Stephen Harper likes to tout our military history, without really understanding our military history. At Vimy Ridge, we were successful where so many other better equipped armies were not. And it's because we learned to make do with less.

Instead we focused on training down to the finest detail.

Stephen Harper instead follows the beliefs of people like Donald Rumsfeld, who felt that the man or woman behind the gun was not important. Only the size of the gun.

I watched a documentary about Iraq, and they interviewed several young American soldiers who admitted that they really had no idea what they were doing, or even how to properly handle those big guns. One young man said that before joining up he was working at Kentucky Fried Chicken. Now he was a member of the Intelligence Corp, charged with information gathering, and carrying a huge weapon.

Lester Pearson once said that the Americans may be richer than us, but that we were better off. We always thrived to be a nation that took care of its people.

This of course is anathema to the neoconservative, who believe that people should take care of themselves. This has never been the Canadian way. We do rely on ourselves, but also on our neighbours and our government.

Three and a half centuries ago, France sent shiploads of young brides, to help settle Quebec. Filles du roi, or 'King's Daughters. Men were told to select robust wives, capable of hard work and they were paid so much for every child born. Government intervention to encourage population growth.

My great grandfather was granted 100 acres of land in New Brunswick, for $3.00 and a set number of hours working to build roads. He also had to commit to clearing so many acres of land a year. Government intervention to build infrastructure and aid in prosperity.

A favourite social event for early settlers was the work 'Bees'. Logging bees, stumping bees, quilting bees. Communities working together. Collectivism to accomplish tasks beyond the ability of a single family. (from my Victorian Canada website)

We don't share the individualist attitudes of American history. It's rather telling that we selected Tommy Douglas as the 'Greatest Canadian'. The man who gave us universal healthcare, something Harper told the U.S. conservatives would "horrify" them.

Stephen Harper doesn't get us, he just wants to change us. Remake Canadians in the American image. An American image created by people like Friedrich Von Hayek.

□ □ □

Reproduce the opinion piece on Stephen Harper between "Stephen Harper likes" and "a huge weapon.", inclusive, changing "Kentucky Fried Chicken" to "a fast-food restaurant".

□ □ □

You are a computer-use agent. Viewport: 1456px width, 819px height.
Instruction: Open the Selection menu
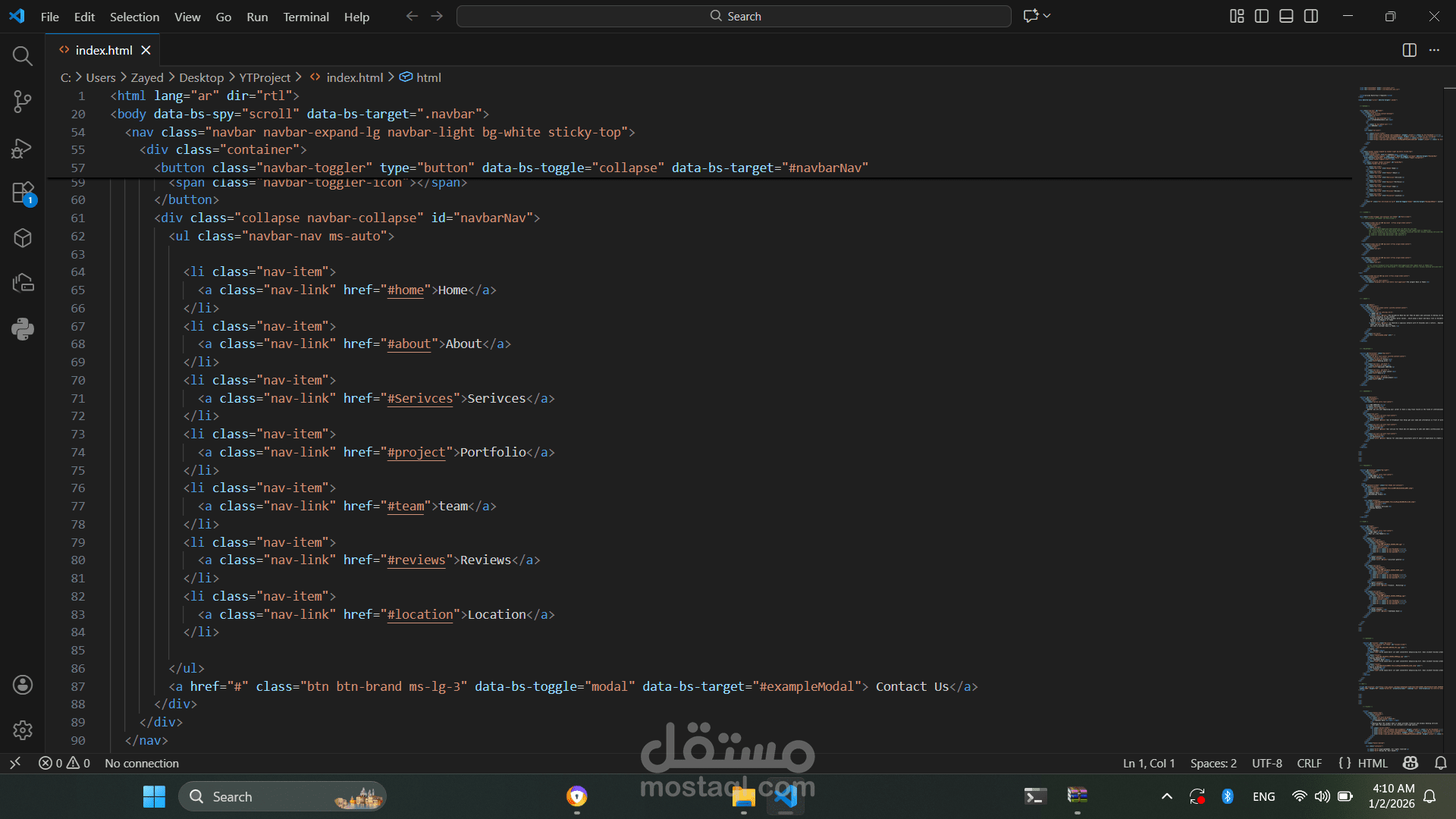(x=134, y=17)
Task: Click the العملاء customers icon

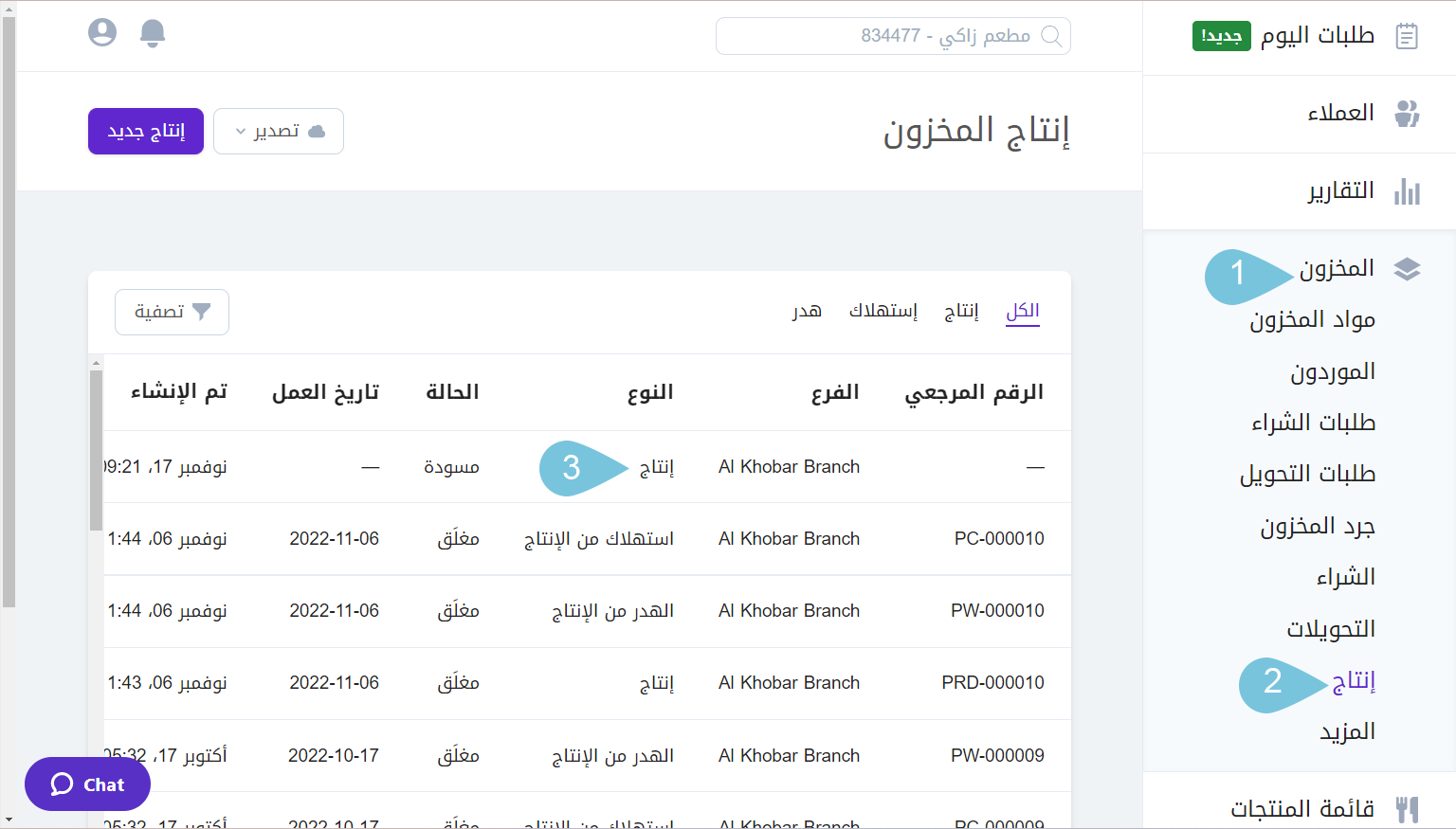Action: pos(1409,113)
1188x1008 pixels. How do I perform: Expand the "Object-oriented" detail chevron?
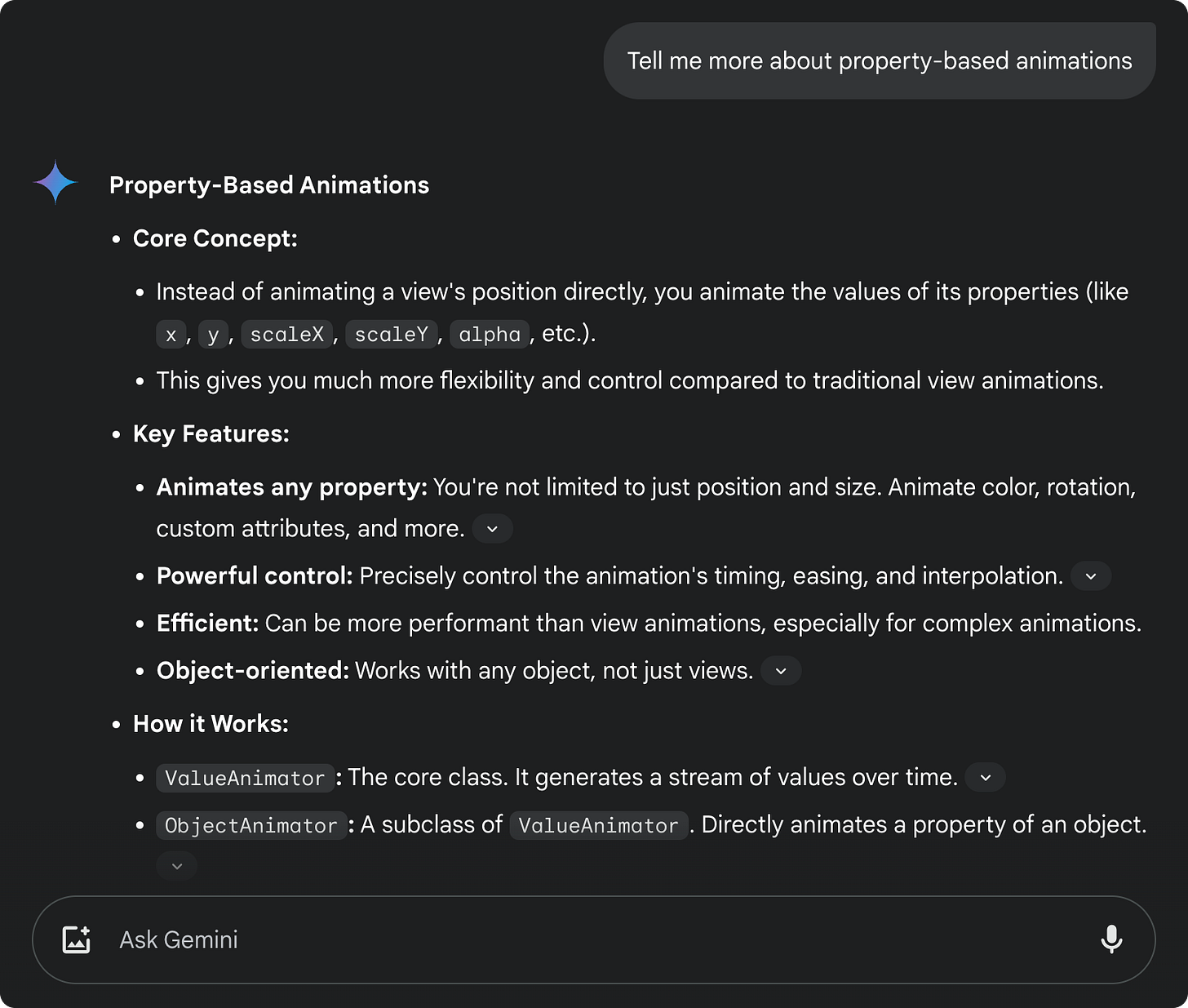tap(781, 671)
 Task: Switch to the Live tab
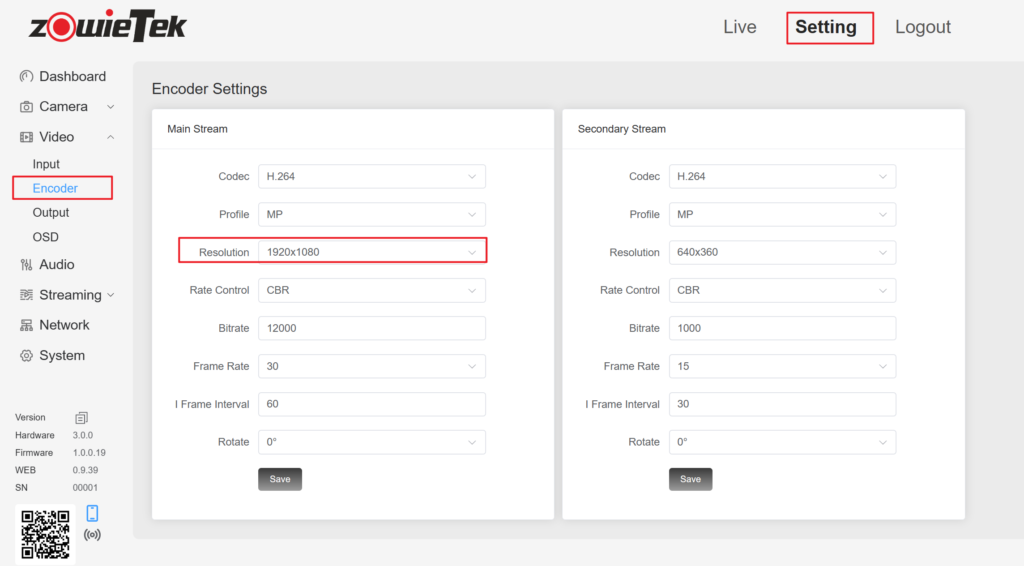(x=739, y=27)
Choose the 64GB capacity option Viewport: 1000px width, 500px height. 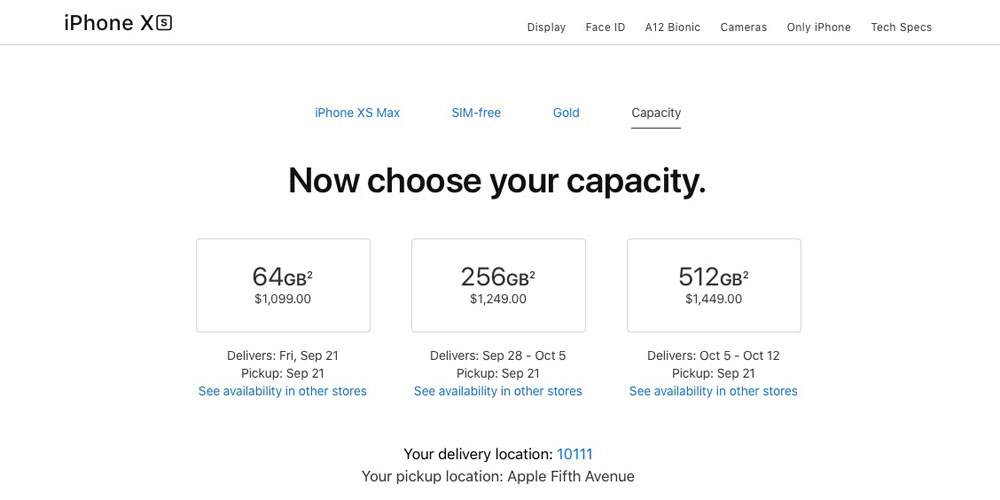283,285
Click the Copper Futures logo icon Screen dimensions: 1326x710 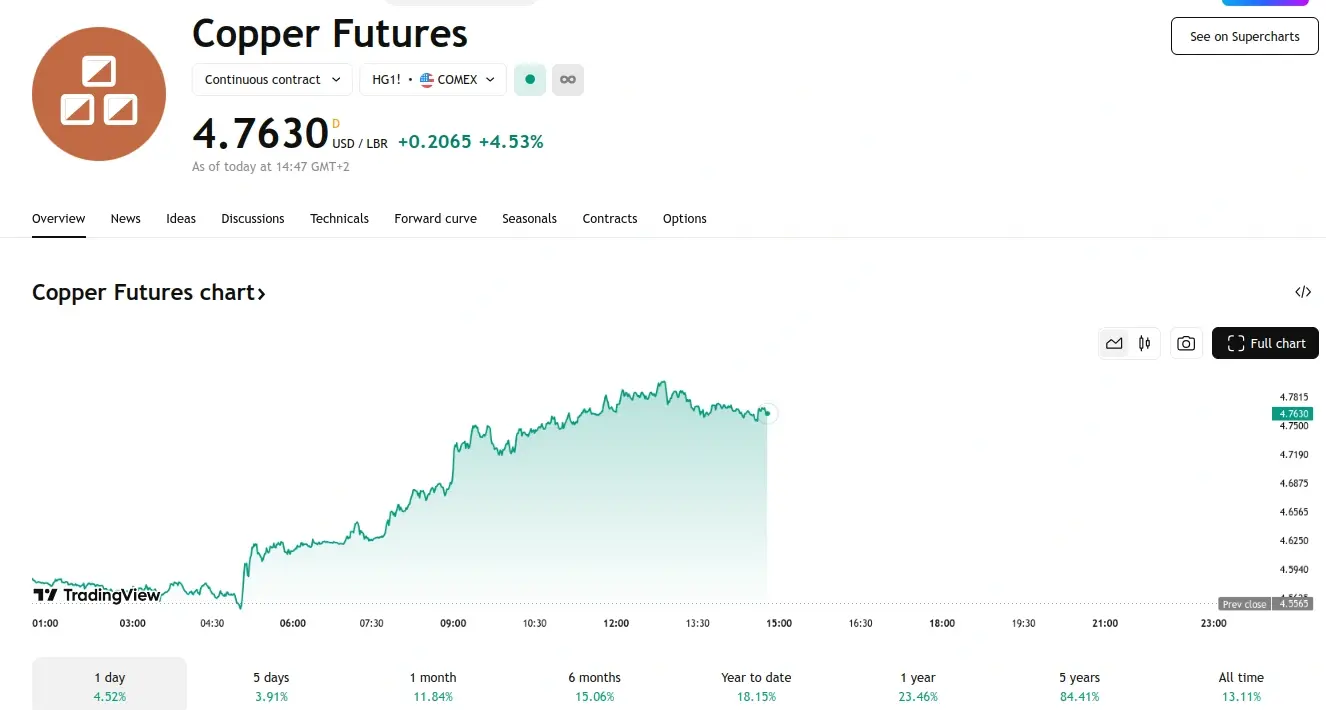(99, 94)
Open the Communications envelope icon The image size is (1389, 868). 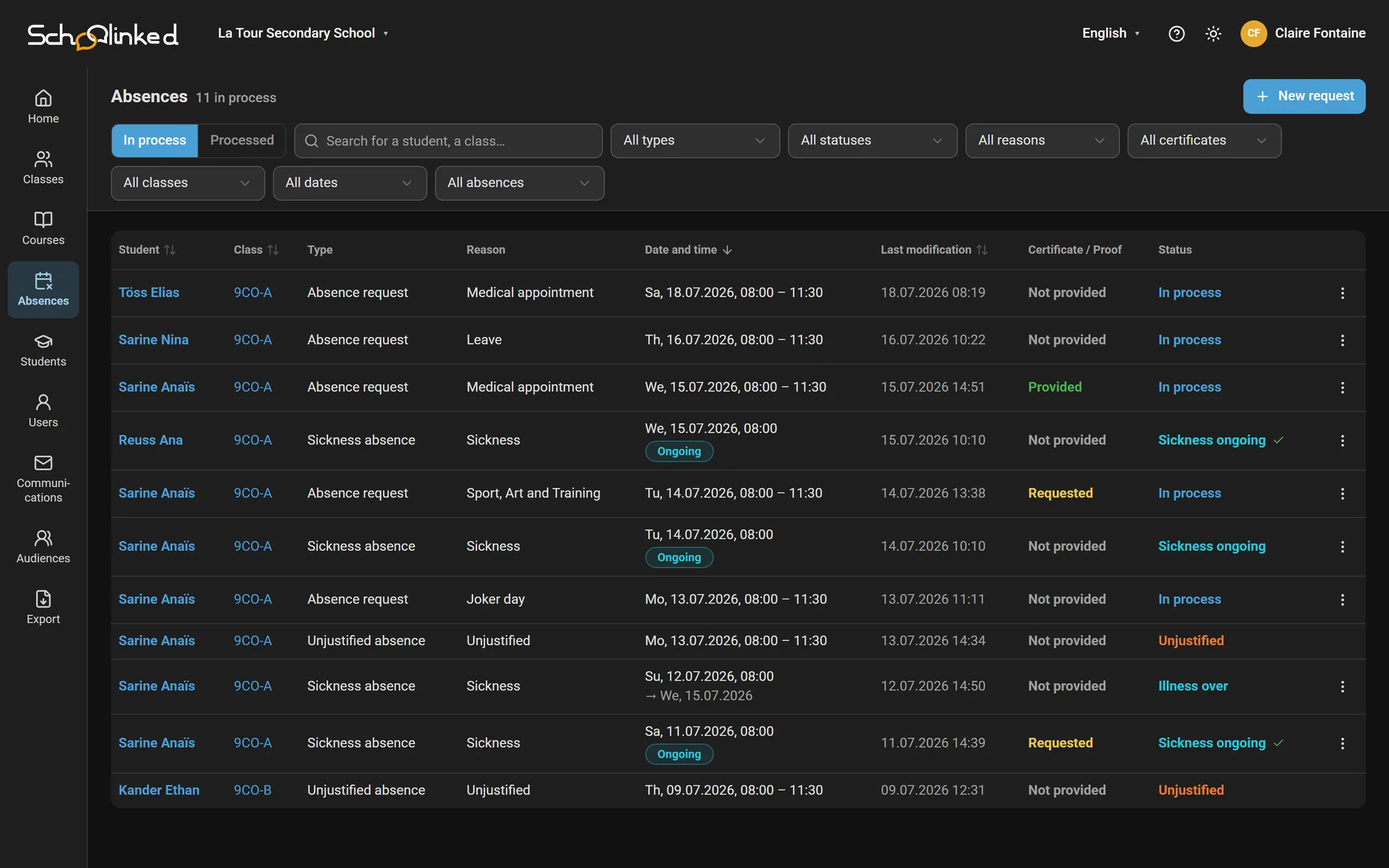click(x=43, y=462)
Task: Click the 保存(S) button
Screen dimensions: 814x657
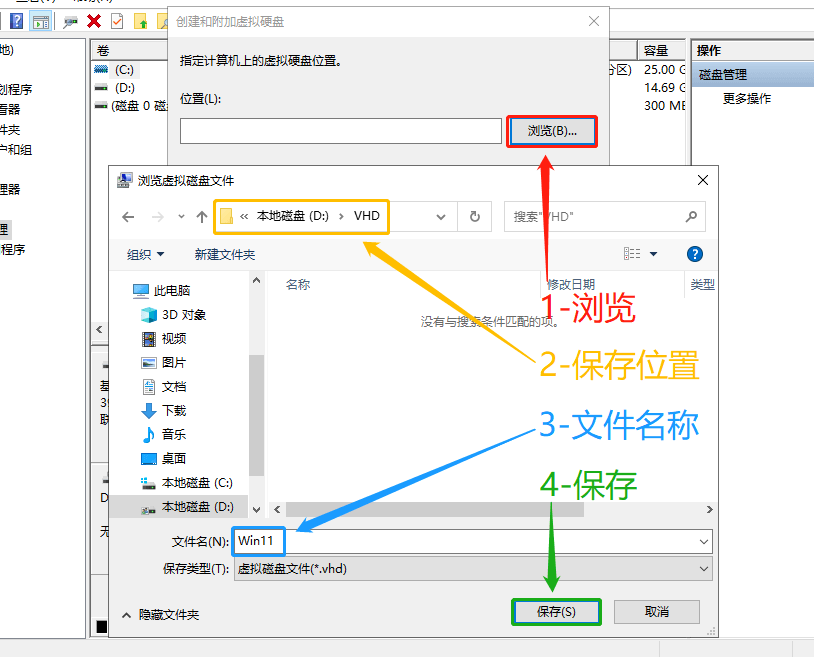Action: tap(556, 611)

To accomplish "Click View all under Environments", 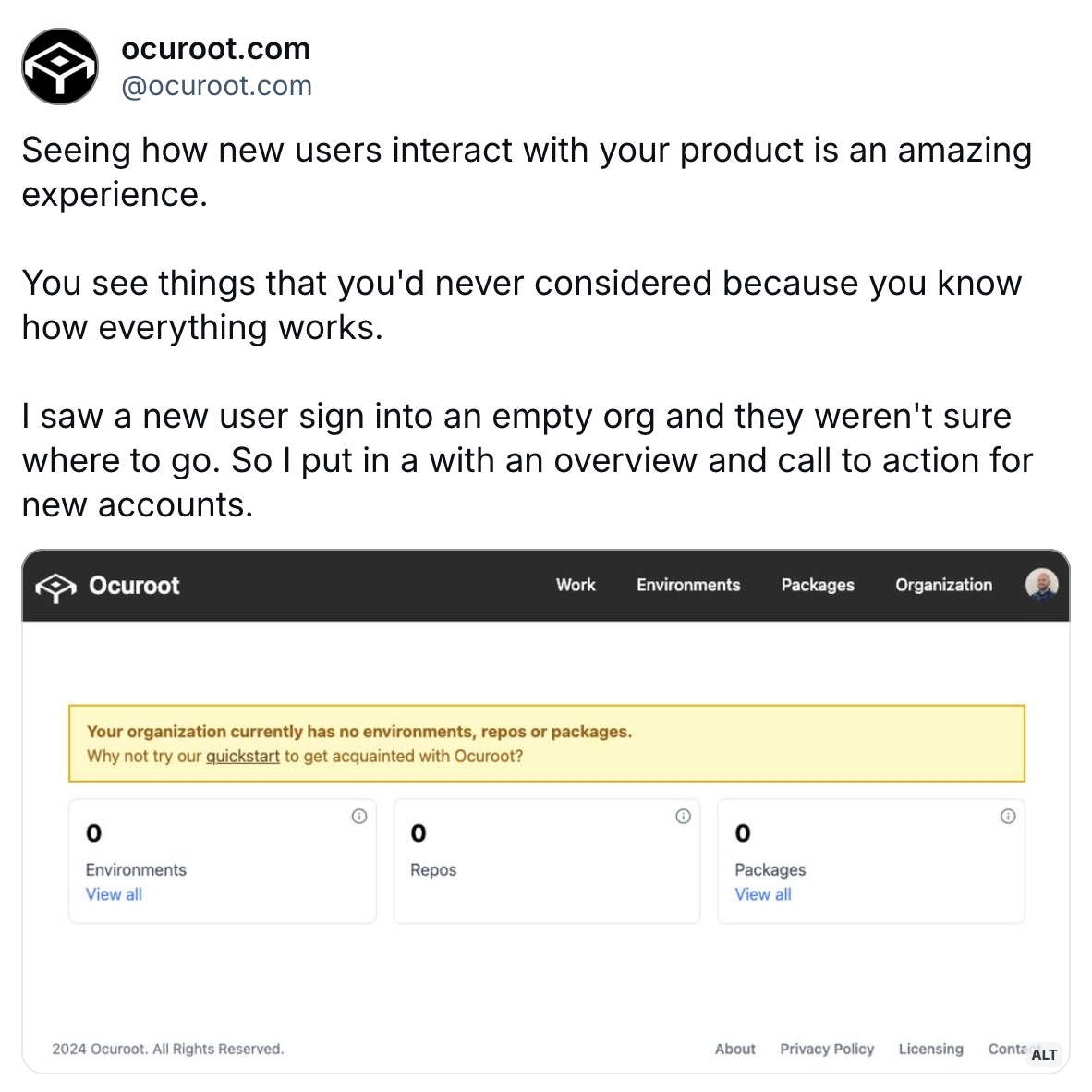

□ □ □

**Task answer**
Stephen Harper likes to tout our military history, without really understanding our military history. At Vimy Ridge, we were successful where so many other better equipped armies were not. And it's because we learned to make do with less.

Instead we focused on training down to the finest detail.

Stephen Harper instead follows the beliefs of people like Donald Rumsfeld, who felt that the man or woman behind the gun was not important. Only the size of the gun.

I watched a documentary about Iraq, and they interviewed several young American soldiers who admitted that they really had no idea what they were doing, or even how to properly handle those big guns. One young man said that before joining up he was working at a fast-food restaurant. Now he was a member of the Intelligence Corp, charged with information gathering, and carrying a huge weapon.